Advisors and financial planners work in a highly regulated industry. Over the last 20 years, my annual compliance efforts and expenses have increased from a dozen hours and a few hundred dollars to dozens of hours and five figures. It’s a price I’m willing to pay to remain in an intellectually interesting, behaviorally challenging and (still) well-paid profession.
SEC and state regulators are focusing more of their attention on cybersecurity — conducting sweeps of broker-dealers and advisors to evaluate firms’ vulnerabilities. Brokers, advisors and planners are being warned to get their act together or face serious regulatory consequences. At a recent seminar, I heard compliance experts caution any of us who lacked meaningful cybersecurity protocols to get our digital act together, and quickly.

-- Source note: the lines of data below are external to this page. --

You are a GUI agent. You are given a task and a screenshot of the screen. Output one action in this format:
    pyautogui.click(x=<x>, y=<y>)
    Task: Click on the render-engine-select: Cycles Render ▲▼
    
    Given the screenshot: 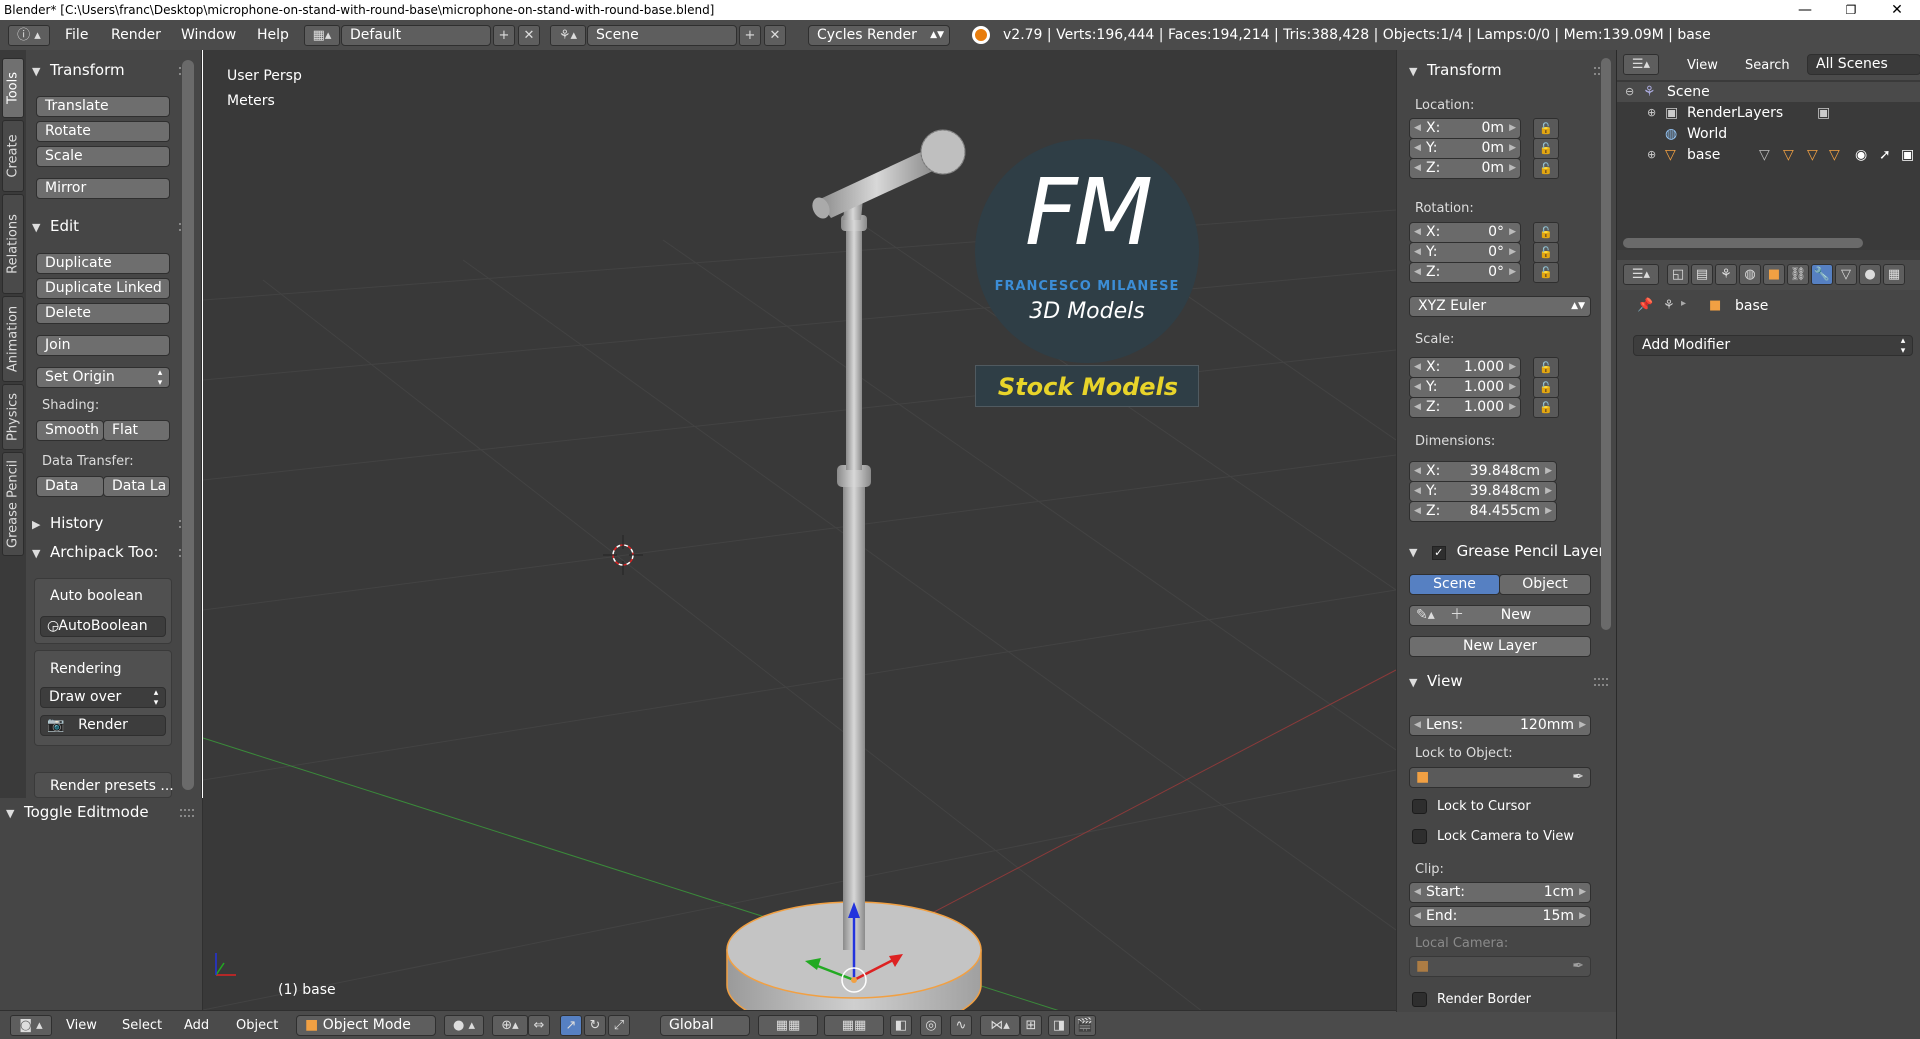 What is the action you would take?
    pyautogui.click(x=879, y=36)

When compliance consultants run a seminar, their job is to scare us so we’ll hire them. However, this time their tactics were well-founded. The SEC is dead serious about this matter, and it should be.
I am not an expert. Outside of my own experience (17 years operating a completely digital office), I’ve spent maybe a month actively researching cybersecurity, cybercrime, cyberterrorism and all things related to this issue.
Despite that handicap, the conclusion of the experts whose papers I’ve read was unambiguous: If you are a financial professional and you are not doing everything you can to tighten up your digital security, the SEC will be the least of your problems.
Our businesses, our government and much of our personal lives rely on the existence of a healthy and robust digitally interconnected world. Yet the very real danger from cyberthreats doesn’t create the same instinctive fear response we experience with physical risk.
In addition, because we have no collective or personal memories of what it feels like to experience a digital calamity, we can’t conjure up what it would feel like. This makes it next to impossible to feel a sense of urgency.
I think that our understanding of these threats will become more tangible if we reframe them outside of their digital context and try to imagine an analogue within in the physical world.
Let’s say that on an otherwise ordinary morning, you are walking down the hall to your office. As you approach the door, you notice it’s ajar. You carefully open it, and discover that your office is full of strangers.
Most of them are just sitting silently doing nothing; others are asleep on the floor. A few are in your file room stuffing account records into a large safe, while others are just rummaging through files making a complete mess of them. No one appears to notice or care that you are there.
As you look around the office there are holes in the floor, in the walls, on the ceiling — even through the window. Every once in a while you see someone climb in or out of one of these holes — and you realize there are a lot of intruders in your little office. Looking back at the front door, you notice someone changing the lock.
You snap back into reality, pull out your mobile phone and call security. Two minutes later, a security guy is standing in your office. You ask, “How long has your company been protecting our building?” He says, “Almost 10 years.”
Motioning to all the corners of your office you ask, “Then how could you guys have missed all of this?” He looks around and pauses for a moment, “Sir, everything here looks good, what appears to be the problem?”
In the physical world, perpetrators who attack individuals, corporate or government infrastructure can be identified, pursued and brought to justice — even (with some exception) if they live outside the U.S. Our ability to successfully go after an attacker is a meaningful deterrence to others who have similar objectives and is a major reason there have been so few physical incidents within our borders.